Slowly but surely, the initiators managed to integrate the programme into the overall curriculum. The centrepiece was the so-called “adoption model”, whereby in each course students in their second, third and fourth year were ‘adopted’ by a family physician in whose practice they could meet patients relevant to the theme of the course. This was also a context for the students to apply the skills they learned earlier. After the number of students kept growing, the adoption model could no longer be sustained.
Much to the surprise of all involved, the standards developed in the Skills-lab, often illustrated with photos and drawings, soon found their way to students of other medical faculties. Lodewick integrated these standards in The physical examination. An atlas for general practice. Originally in Dutch, this publication proved a great success: within a short timeframe, as many as six translations appeared! Soon after its establishment, the Skills-lab was moved from the infirmary to the library wing of the Jesuit Monastery, and, in 1983, to the “temporary building” (which is still there) in Randwyck, and in 1991, finally, to the education building near the new hospital in Randwyck.
Bartholomeus: “Although there continued to be resistance to the Maastricht approach in most medical faculties in the Netherlands, interest in the Skills-lab method continued to go up, notably among higher vocational training facilities for healthcare in the Netherlands, as well as in many medical faculties abroad.

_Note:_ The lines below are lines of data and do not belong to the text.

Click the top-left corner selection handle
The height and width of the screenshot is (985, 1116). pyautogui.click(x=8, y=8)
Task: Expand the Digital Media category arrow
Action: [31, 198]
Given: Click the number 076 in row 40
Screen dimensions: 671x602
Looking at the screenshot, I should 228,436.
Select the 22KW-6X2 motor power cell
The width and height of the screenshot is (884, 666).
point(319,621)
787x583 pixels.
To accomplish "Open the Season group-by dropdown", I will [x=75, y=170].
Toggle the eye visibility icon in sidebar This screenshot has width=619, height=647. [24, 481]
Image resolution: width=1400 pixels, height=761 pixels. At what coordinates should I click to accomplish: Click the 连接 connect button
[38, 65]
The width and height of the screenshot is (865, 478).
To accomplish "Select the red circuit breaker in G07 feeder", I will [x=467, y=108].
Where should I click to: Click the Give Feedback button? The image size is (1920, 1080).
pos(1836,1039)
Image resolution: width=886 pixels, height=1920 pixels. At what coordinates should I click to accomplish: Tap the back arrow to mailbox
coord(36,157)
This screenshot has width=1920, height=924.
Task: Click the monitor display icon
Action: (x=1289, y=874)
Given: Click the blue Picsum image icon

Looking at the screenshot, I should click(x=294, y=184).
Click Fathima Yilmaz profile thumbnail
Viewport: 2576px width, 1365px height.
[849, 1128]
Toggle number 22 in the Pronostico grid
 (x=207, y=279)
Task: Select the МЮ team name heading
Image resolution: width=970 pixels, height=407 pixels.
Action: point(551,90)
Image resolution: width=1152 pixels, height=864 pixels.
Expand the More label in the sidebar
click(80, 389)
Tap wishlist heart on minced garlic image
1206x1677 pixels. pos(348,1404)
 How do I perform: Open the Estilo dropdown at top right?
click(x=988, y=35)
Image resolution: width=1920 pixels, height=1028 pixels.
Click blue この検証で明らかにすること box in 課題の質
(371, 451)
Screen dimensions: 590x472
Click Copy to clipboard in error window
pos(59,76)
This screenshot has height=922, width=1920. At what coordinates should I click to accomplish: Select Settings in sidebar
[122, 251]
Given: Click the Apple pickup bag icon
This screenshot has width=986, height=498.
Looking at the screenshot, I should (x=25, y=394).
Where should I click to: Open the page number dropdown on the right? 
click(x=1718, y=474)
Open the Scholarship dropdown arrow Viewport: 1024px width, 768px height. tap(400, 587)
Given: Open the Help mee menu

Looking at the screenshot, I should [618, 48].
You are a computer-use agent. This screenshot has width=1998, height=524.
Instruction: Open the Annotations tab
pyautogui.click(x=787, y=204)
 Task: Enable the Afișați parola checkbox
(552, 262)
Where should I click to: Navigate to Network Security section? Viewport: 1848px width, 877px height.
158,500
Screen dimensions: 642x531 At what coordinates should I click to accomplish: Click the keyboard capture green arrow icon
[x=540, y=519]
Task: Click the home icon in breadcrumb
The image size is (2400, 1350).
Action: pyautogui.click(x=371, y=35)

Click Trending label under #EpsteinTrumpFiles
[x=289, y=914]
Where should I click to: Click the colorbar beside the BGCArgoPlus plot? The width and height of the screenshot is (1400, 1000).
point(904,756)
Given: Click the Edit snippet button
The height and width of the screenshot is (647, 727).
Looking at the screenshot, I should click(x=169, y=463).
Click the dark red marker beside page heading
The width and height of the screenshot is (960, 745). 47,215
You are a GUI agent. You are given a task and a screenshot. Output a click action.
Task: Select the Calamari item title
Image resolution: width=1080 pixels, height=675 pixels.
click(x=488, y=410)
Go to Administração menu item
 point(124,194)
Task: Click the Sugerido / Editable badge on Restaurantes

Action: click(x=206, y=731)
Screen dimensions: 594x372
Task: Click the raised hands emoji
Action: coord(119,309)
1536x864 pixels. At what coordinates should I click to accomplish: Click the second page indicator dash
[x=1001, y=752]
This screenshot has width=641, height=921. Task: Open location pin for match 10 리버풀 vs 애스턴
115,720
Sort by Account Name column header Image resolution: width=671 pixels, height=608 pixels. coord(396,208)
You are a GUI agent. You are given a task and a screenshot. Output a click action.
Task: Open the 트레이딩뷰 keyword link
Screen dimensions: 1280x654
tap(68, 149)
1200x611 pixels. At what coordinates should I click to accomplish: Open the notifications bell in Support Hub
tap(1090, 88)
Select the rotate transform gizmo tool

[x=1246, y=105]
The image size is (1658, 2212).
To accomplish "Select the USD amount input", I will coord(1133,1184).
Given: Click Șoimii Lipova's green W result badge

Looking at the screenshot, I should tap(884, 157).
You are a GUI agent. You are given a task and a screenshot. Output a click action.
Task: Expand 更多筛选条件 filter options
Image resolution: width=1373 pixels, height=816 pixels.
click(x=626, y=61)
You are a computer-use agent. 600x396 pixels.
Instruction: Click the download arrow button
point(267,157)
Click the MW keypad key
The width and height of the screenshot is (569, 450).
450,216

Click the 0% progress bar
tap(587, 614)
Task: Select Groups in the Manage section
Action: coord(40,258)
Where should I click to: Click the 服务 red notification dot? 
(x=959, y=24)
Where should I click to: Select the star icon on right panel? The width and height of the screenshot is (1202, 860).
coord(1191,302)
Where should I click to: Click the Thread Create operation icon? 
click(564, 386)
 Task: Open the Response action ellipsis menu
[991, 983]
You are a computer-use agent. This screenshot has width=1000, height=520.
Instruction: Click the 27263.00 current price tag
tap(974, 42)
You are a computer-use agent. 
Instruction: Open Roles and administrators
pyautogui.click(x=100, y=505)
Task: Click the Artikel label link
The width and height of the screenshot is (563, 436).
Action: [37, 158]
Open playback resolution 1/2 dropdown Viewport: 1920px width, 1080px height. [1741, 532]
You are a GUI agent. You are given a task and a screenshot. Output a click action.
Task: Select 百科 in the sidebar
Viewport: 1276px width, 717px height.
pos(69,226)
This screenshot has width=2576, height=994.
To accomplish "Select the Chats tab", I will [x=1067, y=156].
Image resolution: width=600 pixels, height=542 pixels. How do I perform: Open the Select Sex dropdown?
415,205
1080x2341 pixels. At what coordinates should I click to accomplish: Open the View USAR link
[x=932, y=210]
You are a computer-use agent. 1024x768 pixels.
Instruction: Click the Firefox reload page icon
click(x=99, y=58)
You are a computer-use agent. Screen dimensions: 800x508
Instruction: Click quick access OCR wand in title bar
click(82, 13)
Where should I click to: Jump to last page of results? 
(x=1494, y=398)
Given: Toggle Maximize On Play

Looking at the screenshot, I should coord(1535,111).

The launch of the so-called ‘Transfer site skills training’ (Transferpunt Vaardigheidsonderwijs) – together with the universities for applied sciences in Heerlen/Maastricht and Arnhem/Nijmegen – was a major initiative.”
After fifteen years, it was time for a new coordinator of the Skills-lab. During a sabbatical Bartholomeus realized that physicians in developing countries depend even more on sound medical skills because of the lack of diagnostic equipment. Together with the Internationalization Office (MUNDO and later SHE cooperates), all sorts of skills projects have been initiated worldwide, such as in El Salvador, Kenia, Uganda, the United Arab Emirates (Al Ain) and Vietnam. A Skills-lab project was also set up in Indonesia, first one university in Yogyakarta but meanwhile all seventy-one medical faculties in that country have become involved in it. The Skills-lab method also managed to spread quickly through the many visitors of the Maastricht Skills-lab, in particular its visitor workshop. Bartholomeus: “In other countries, Maastricht University is perhaps better known for its Skills-lab than for its PBL.”